<2つの検査結果>
議論が平行線をたどる間、ひとつの不思議なエビデンス(証拠)も本部から示された。
アクアクララグループのフランチャイジーであるアクアデザインは、毎月、アクアクララの方針に従って商品サンプルを本部に提出し、品質チェックを受けることになっていた。こうしていさかいが起こっている間もそれはなされ続けていたのだが、不思議なことに、これまで問題がなかった商品サンプルから突然、雑菌が基準値内ではあるが検出されたとのテスト結果が報告されたのである。

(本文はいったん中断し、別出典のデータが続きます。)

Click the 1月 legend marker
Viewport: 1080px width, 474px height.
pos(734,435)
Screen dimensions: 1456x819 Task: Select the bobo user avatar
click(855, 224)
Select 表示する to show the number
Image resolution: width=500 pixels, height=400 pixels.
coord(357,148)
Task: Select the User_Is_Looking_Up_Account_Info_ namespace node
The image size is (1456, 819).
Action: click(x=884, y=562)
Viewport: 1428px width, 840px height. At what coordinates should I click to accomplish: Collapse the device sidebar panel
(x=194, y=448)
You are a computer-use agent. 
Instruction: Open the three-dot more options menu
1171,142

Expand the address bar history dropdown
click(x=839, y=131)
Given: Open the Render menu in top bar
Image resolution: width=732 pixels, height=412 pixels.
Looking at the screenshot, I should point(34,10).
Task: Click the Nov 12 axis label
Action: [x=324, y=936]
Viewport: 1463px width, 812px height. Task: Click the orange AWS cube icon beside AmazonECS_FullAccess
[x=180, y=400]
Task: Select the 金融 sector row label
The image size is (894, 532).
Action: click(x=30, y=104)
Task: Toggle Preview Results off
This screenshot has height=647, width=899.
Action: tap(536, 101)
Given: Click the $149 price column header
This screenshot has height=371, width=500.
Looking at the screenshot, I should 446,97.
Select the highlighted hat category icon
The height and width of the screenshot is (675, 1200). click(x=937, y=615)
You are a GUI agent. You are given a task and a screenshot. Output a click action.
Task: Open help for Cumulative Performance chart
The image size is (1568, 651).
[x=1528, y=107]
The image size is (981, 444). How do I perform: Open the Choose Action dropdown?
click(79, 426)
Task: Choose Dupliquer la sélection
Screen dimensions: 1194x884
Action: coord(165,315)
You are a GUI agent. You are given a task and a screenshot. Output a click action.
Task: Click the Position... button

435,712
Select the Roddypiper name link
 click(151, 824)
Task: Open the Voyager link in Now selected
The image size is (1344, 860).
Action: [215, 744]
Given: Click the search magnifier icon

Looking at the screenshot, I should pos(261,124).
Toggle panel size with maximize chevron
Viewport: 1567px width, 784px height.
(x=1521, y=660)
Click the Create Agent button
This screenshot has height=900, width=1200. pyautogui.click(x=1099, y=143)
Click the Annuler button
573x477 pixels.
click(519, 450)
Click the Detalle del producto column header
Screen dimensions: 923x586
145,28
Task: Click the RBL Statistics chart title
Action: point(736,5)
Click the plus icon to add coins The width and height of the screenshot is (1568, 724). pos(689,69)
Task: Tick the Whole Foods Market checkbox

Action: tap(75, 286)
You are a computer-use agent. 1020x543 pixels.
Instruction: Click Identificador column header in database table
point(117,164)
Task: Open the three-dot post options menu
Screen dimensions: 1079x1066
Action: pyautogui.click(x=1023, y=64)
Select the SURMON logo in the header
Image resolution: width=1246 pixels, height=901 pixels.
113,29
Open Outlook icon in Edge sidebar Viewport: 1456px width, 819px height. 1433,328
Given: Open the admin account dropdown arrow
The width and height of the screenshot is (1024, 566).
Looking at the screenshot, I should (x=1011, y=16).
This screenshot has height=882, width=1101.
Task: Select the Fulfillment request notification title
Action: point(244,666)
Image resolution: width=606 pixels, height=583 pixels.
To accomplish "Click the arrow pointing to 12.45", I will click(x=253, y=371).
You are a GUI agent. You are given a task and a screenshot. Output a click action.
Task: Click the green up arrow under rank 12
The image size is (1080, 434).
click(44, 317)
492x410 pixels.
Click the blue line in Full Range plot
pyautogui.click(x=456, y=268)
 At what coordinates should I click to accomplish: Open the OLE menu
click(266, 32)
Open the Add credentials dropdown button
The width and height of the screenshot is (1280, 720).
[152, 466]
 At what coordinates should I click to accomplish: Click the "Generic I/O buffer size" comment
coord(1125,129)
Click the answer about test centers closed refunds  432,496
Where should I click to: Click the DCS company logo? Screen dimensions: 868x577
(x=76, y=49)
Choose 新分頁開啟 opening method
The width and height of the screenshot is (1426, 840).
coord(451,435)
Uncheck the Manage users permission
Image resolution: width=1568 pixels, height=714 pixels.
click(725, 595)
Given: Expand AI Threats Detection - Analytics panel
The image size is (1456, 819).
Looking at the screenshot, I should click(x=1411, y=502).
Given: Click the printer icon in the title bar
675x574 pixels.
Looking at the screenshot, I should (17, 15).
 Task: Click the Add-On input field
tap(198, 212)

こういった争いが起きている間に行なわれたチェックで異常が発見されるというタイミングの良さも不思議ではあるが、それはありえないことではない。単なる時期の問題だから、あるいはそういったことも、確率は低いながらもあり得ることなのだ。しかし、不思議なのはそこではない。アクアデザインはアクアクララ本部に提出したものと同じサンプルを第三者機関に検査依頼しているのである。その結果が本部のものと食い違っていたのだ。これは、少し妙なことだと思われる。
本部が成した検査ではわずかではあるが雑菌が検出されていたのに、第三者機関で検査したものには雑菌が見受けられなかったのである。まったくのゼロだったのだ。それも2カ月も続けて同じことが起きているのである。
同じサンプル採取の方法で得られた検査結果に差が生まれるというのは、どういうことなのか。ひとつ考えられるのは採取方法が実は違っていた、ということだろう。それぞれ別の場所から持ってきたサンプルを調査したのならば、結果に差が生まれることもあり得る。しかし、それをしたところで、どこに得があるのかはわからないが。また、別に考えられることと言えば、本部もしくは第三者機関のいずれかがウソを言っている場合である。どちらかが何らかの目的のためにデータを改ざんすることは考えられないことではない。ただし、これも立証することは非常に難しい。いずれにせよ、何らかの作為があったのかも知れないし、なかったのかも知れない。それを立証することは極めて難しいということだ。
事実だけを挙げるならば、本部の検査結果と第三者機関の検査結果が異なったということをアクアデザイン側は主張しているということくらいだ。しかし、本来ないはずの差があるというのは、あるいは何かを暗示しているのかも知れない。不思議なこともあるものである。